19. It is in the light of the provisions of the Industrial Disputes Act and the law laid down by the Supreme Court and High Courts, that the consequence of failure to supply a copy of the enquiry report to the delinquent employee, prior to imposition of punishment by the employer, is required to be examined.

20. The Industrial Disputes Act does not prescribe any procedure either for conducting domestic enquiries or for investigating the misconduct of employees. As laid down in Woodbriar and Sussex Estates v. Their Workers 1960(2) LLJ 673:

In the absence of any statutory provisions relating to the procedure in a domestic enquiry, the only obligation of a person conducting the enquiry is that he will have to act according to the rules of natural justice. The essentials of the rule of natural justice applicable to such cases have been laid down in local Government Board v. Alridge 1915 A.C. 12 at p. 138, Lord Shaw observed:If a statute prescribes the means, it must employ them.
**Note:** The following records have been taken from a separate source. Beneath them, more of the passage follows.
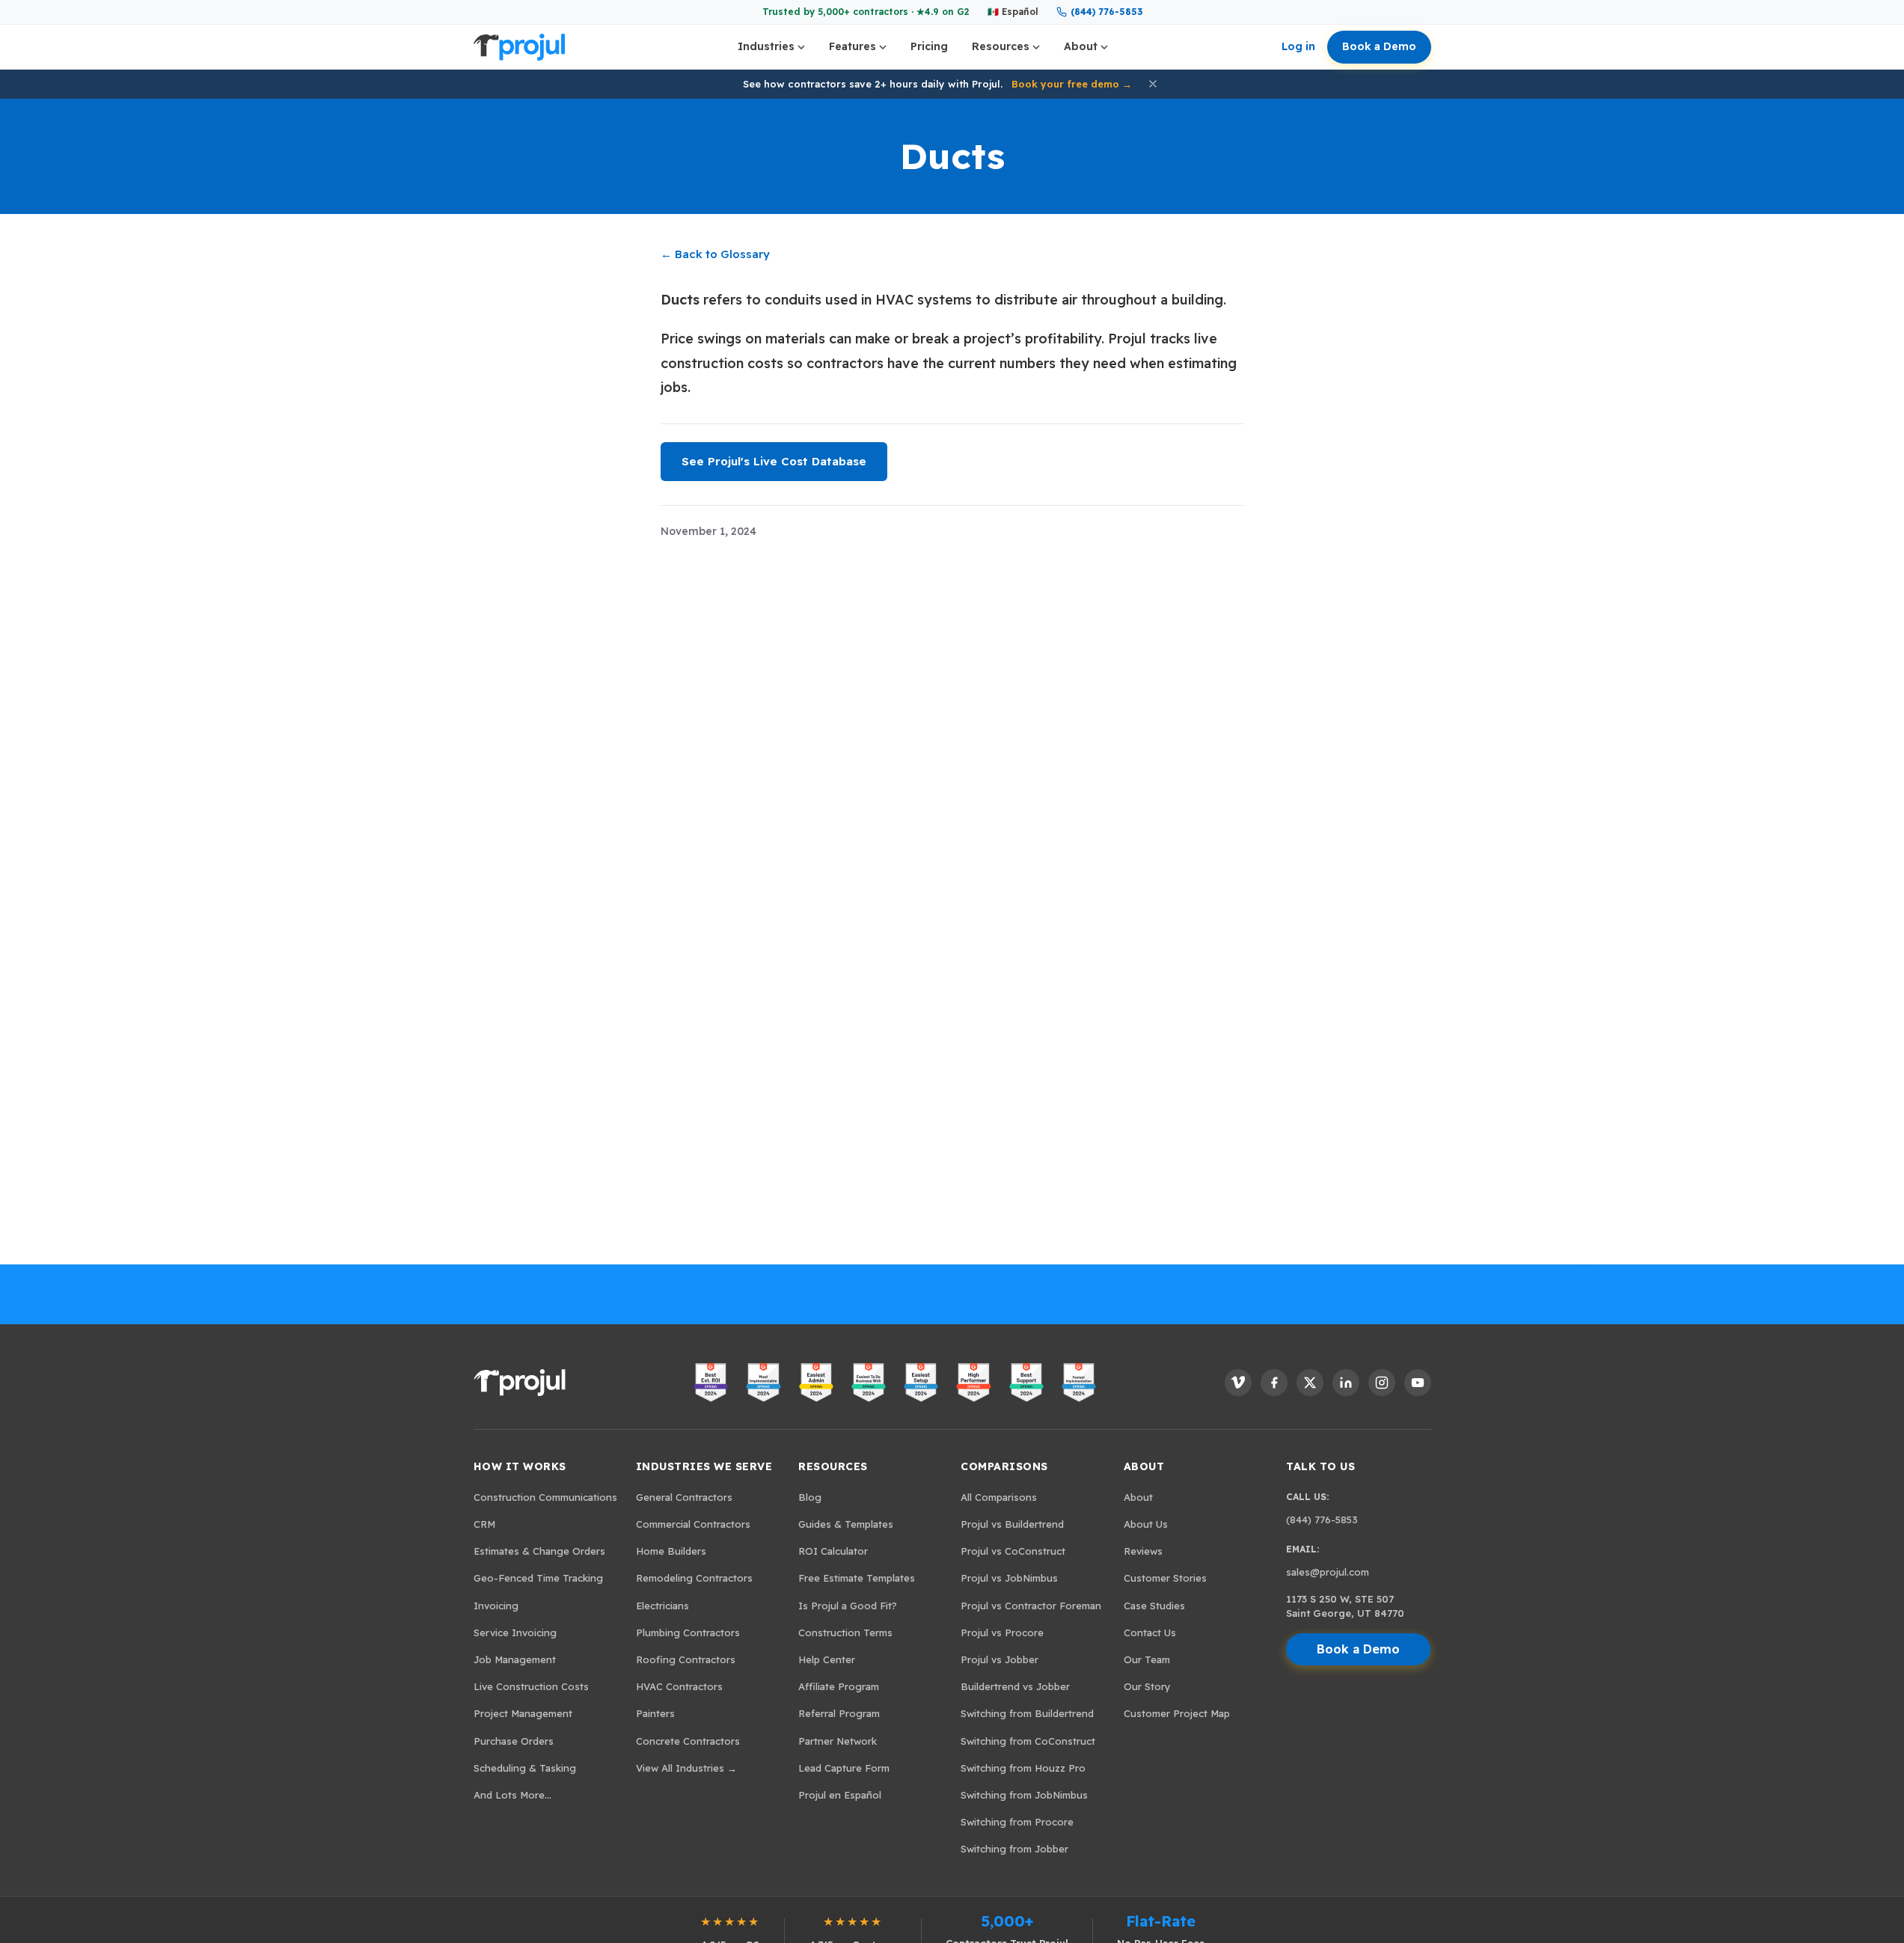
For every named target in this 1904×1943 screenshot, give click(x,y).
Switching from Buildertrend (1027, 1713)
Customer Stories (1165, 1578)
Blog (809, 1497)
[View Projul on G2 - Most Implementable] (763, 1382)
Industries (766, 46)
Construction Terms (845, 1632)
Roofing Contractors (685, 1659)
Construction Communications (545, 1497)
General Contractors (684, 1497)
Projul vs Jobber (999, 1659)
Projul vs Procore (1002, 1632)
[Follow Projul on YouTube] (1417, 1382)
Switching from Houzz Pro (1023, 1768)
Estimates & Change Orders (539, 1551)
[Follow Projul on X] (1310, 1382)
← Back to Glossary (715, 254)
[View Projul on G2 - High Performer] (973, 1382)
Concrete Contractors (688, 1741)
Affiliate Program (838, 1686)
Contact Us (1150, 1632)
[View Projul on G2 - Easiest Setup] (921, 1382)
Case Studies (1154, 1606)
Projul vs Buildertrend (1012, 1524)
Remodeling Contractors (694, 1578)
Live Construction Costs (531, 1686)
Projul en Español (839, 1795)
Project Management (523, 1713)
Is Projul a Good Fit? (847, 1606)
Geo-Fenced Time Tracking (538, 1578)
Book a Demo (1379, 46)
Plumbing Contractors (688, 1632)
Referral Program (839, 1713)
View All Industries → (686, 1768)
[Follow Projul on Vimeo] (1238, 1382)
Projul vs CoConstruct (1013, 1551)
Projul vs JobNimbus (1009, 1578)
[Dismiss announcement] (1153, 84)
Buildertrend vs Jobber (1015, 1686)
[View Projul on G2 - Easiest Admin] (816, 1382)
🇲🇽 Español (1013, 11)
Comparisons (1004, 1466)
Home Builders (671, 1551)
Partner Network (837, 1741)
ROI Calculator (833, 1551)
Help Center (826, 1659)
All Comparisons (999, 1497)
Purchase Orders (514, 1741)
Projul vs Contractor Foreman (1031, 1606)
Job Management (515, 1659)
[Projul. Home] (519, 47)
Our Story (1147, 1686)
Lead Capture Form (844, 1768)
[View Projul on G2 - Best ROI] (711, 1382)
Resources (1000, 46)
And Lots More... (512, 1795)
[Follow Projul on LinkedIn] (1345, 1382)
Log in (1298, 46)
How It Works (520, 1466)
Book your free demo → (1071, 84)
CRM (484, 1524)
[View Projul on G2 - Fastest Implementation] (1079, 1382)
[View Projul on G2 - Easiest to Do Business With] (868, 1382)
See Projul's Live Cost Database (774, 461)
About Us (1146, 1524)
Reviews (1143, 1551)
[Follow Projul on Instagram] (1381, 1382)
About (1081, 46)
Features (852, 46)
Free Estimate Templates (856, 1578)
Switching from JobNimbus (1024, 1795)
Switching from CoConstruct (1028, 1741)
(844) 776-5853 (1106, 11)
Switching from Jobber (1014, 1849)
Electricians (662, 1606)
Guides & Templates (845, 1524)
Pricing (929, 46)
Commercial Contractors (693, 1524)
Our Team (1147, 1659)
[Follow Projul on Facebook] (1274, 1382)
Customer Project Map (1177, 1713)
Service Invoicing (515, 1632)
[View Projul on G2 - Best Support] (1026, 1382)
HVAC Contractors (679, 1686)
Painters (655, 1713)
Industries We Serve (704, 1466)
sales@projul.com (1327, 1572)
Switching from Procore (1017, 1822)
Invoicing (496, 1606)
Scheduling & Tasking (525, 1768)
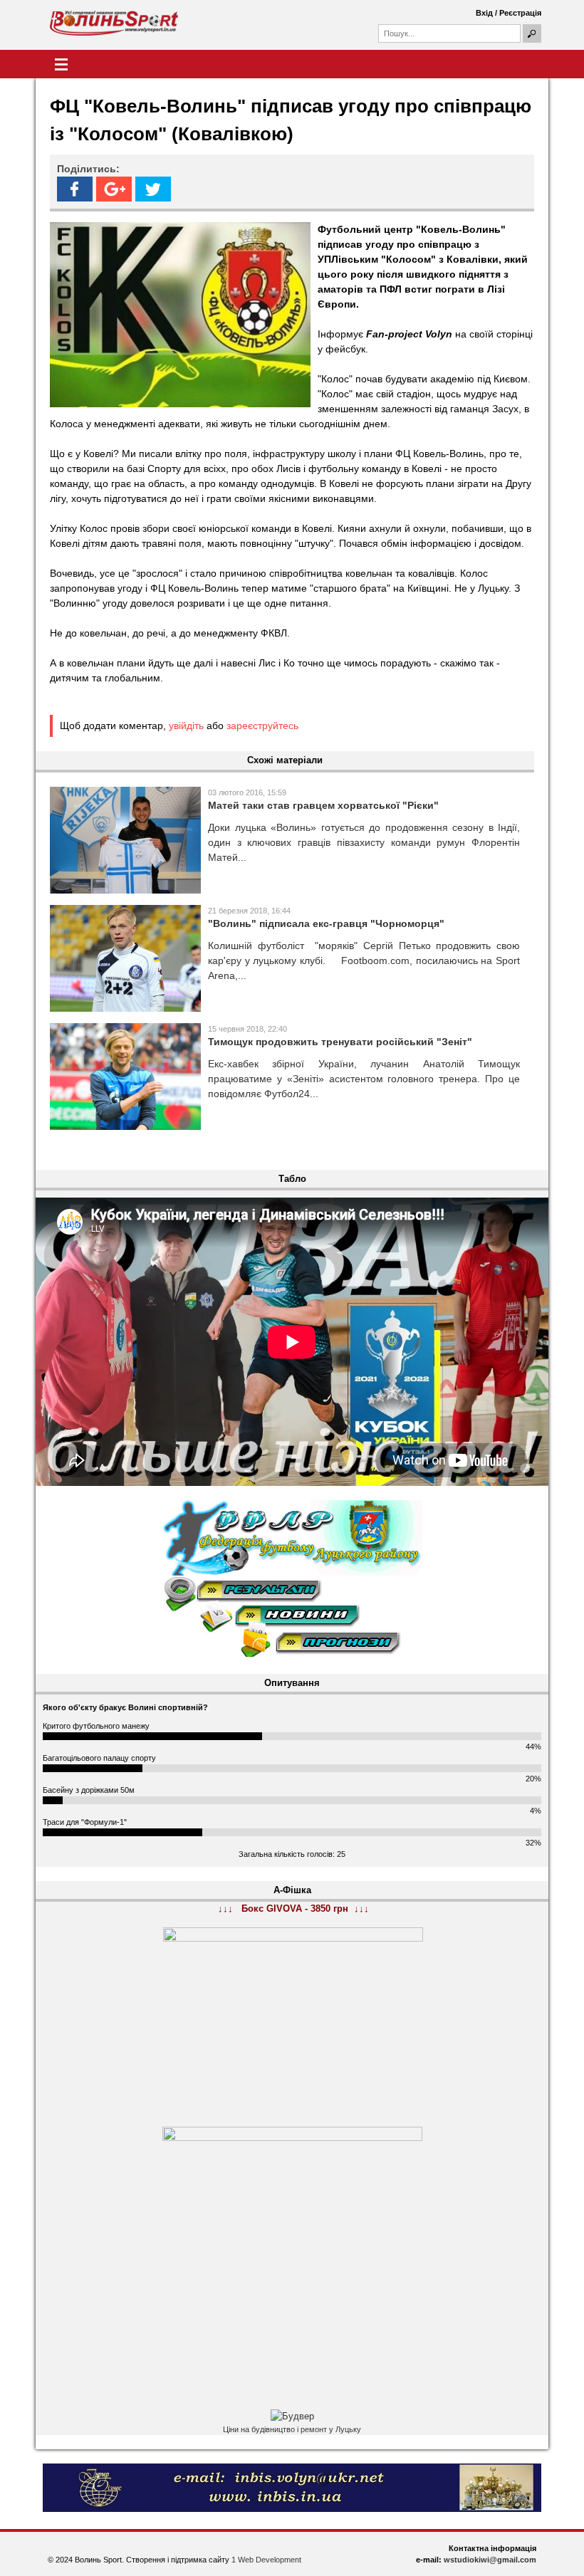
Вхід (484, 13)
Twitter (153, 189)
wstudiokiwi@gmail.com (490, 2559)
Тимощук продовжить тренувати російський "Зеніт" (340, 1041)
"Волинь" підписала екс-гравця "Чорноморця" (326, 923)
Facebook (75, 189)
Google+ (114, 189)
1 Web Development (266, 2559)
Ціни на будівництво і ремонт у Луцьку (292, 2429)
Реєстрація (520, 13)
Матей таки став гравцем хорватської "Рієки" (323, 805)
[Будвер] (292, 2416)
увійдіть (186, 725)
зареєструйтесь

If it is left without express guidance, it must still act honestly and by honest means. In regard to these, certain ways and methods of judicial procedure may be very likely to be imitated; and lawyer-like methods may find special favour from lawyers. But that the judiciary should presume to impose its own methods on administrative or executive officers is a usurpation. And the assumption that the methods of natural justice are ex necessitate those of courts of justice is wholly unfounded.

Lord Parmour at p. 140 observed:

Where, however, the question of the propriety of procedure is raised to a hearing before some tribunal other than a court of law, there is no obligation to adopt the regular forms of legal procedure. It is sufficient that the case has been heard in a judicial spirit and in accordance with the principles of substantial justice.

These observations, which were made in regard to a statutory tribunal, would equally apply to the case of a domestic tribunal, where an employer conducts an enquiry in respect of a charge against his employee'.

21. The enquiry conducted by the employer before a domestic tribunal must be just, fair and in bringing home to the workman the charges framed against him, principles of natural justice must be observed.

22. Prior to introduction of Section 11-A of the Industrial Disputes Act, Industrial Tribunals/Labour Courts were not empowered to sit in appeal over the finding recorded in the domestic enquiry. If a proper enquiry was held it was open to the enquiry officer, holding the domestic enquiry, to deal with the matter on merits bona fide and come to his own conclusion. The jurisdiction of the Tribunal, in cases where the domestic enquiry was properly held, was limited to deal with the merits of the punishment imposed. Its interference was limited only to cases when it came to the conclusion either that the domestic enquiry was not validly or properly held or that the finding given by the enquiry officer was vitiated either by reason of their being in breach of principles of natural justice or perverse or contrary to the evidence. (The Management of Ritz Theatre (P) Ltd. v. Its Workmen : (1962)IILLJ498bSC ) and (Tata Engineering and Locomotive Company Ltd. v. Prasad(S.C.) 1969 (2) LLJ 799 (SC)).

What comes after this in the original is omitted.